#### PROBLEM TO SOLVE:
Pull out each line of the data below that contains the string "sidebar", and copy those lines in full.

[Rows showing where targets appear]
□ □ □ □ □

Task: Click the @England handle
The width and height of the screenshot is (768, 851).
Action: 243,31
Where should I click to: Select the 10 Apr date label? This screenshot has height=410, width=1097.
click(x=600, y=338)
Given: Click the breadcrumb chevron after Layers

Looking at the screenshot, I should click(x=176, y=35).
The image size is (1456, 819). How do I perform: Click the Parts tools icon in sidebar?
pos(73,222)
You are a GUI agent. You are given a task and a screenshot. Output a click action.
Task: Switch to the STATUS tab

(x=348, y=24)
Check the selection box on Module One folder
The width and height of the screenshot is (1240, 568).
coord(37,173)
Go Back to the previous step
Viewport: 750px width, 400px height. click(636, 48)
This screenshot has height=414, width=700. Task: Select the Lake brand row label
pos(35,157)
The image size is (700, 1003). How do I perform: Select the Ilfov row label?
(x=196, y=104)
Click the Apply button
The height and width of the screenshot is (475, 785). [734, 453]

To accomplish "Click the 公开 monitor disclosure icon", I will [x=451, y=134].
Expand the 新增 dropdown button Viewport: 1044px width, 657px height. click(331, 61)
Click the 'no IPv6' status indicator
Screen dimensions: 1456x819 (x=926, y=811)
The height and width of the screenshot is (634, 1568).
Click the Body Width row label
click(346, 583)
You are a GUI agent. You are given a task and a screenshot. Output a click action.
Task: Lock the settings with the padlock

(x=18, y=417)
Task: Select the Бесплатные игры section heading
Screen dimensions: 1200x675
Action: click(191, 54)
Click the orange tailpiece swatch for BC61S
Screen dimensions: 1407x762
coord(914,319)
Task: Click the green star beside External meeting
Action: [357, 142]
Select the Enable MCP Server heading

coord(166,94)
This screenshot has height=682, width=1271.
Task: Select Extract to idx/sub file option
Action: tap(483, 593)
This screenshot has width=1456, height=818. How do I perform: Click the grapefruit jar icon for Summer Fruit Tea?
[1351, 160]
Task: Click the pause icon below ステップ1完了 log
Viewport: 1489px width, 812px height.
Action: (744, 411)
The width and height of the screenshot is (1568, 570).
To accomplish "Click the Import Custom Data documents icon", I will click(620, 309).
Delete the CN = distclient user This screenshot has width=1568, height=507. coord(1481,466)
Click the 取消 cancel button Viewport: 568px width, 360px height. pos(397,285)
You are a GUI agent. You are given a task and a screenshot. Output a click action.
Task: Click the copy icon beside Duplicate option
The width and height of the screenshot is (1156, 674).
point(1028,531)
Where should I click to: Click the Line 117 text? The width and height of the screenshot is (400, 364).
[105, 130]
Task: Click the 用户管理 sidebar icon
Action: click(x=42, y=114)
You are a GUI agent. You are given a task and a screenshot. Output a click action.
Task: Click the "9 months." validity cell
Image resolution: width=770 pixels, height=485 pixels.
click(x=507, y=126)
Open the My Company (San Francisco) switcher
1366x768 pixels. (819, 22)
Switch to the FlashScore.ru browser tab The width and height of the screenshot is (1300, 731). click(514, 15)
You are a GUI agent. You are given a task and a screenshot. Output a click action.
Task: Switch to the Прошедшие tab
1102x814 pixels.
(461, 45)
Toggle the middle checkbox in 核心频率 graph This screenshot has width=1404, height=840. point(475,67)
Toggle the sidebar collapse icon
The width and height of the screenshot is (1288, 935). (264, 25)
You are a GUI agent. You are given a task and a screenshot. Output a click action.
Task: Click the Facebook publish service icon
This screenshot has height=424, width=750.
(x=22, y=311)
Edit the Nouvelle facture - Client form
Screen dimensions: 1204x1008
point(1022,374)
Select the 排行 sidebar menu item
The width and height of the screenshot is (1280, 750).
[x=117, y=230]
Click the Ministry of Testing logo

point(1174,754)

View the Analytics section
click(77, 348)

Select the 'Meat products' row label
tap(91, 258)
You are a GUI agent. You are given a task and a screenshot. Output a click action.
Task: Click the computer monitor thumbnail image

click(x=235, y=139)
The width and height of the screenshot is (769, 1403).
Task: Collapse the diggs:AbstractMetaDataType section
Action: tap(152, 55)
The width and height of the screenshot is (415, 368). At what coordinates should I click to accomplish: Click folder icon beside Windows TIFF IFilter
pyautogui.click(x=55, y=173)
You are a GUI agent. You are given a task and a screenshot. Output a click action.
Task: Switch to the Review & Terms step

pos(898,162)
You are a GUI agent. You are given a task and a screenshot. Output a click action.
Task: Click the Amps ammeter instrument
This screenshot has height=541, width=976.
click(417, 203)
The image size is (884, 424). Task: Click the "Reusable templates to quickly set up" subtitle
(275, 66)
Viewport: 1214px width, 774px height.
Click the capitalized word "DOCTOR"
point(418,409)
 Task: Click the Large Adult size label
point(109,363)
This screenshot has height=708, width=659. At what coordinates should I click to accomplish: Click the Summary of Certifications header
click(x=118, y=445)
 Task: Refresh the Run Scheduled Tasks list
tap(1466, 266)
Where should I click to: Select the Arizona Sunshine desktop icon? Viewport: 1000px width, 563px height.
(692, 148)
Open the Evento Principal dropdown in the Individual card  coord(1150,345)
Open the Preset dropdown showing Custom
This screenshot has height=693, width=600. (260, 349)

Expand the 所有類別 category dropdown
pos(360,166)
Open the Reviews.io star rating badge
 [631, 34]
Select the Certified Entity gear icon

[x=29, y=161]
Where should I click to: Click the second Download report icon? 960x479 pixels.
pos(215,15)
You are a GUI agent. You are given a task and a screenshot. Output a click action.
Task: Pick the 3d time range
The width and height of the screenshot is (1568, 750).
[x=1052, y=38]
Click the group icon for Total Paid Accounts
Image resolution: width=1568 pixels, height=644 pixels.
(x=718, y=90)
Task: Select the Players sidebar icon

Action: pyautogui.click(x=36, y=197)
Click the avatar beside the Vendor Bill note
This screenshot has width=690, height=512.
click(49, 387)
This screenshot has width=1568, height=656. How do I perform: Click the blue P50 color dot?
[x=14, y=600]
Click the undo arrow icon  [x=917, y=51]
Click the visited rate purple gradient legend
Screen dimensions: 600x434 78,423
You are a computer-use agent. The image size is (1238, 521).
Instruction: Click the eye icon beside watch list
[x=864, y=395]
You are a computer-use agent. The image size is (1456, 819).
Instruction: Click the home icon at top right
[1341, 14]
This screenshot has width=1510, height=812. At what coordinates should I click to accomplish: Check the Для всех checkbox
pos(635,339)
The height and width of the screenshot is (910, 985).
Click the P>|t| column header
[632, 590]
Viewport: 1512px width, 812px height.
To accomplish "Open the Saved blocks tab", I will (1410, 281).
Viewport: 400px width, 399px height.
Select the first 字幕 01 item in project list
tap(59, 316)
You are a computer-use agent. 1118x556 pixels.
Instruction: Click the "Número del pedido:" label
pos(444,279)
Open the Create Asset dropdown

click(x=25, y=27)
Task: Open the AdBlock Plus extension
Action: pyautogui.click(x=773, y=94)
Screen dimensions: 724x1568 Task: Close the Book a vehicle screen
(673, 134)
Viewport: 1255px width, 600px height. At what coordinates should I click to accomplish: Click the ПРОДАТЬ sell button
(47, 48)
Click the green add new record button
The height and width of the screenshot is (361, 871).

□ □ □ □ □

#### RESPONSE:
The image size is (1456, 819). How do I perform: Click the Parts tools icon in sidebar?
Task: Click the 用户管理 sidebar icon
Toggle the sidebar collapse icon
Select the 排行 sidebar menu item
Task: Select the Players sidebar icon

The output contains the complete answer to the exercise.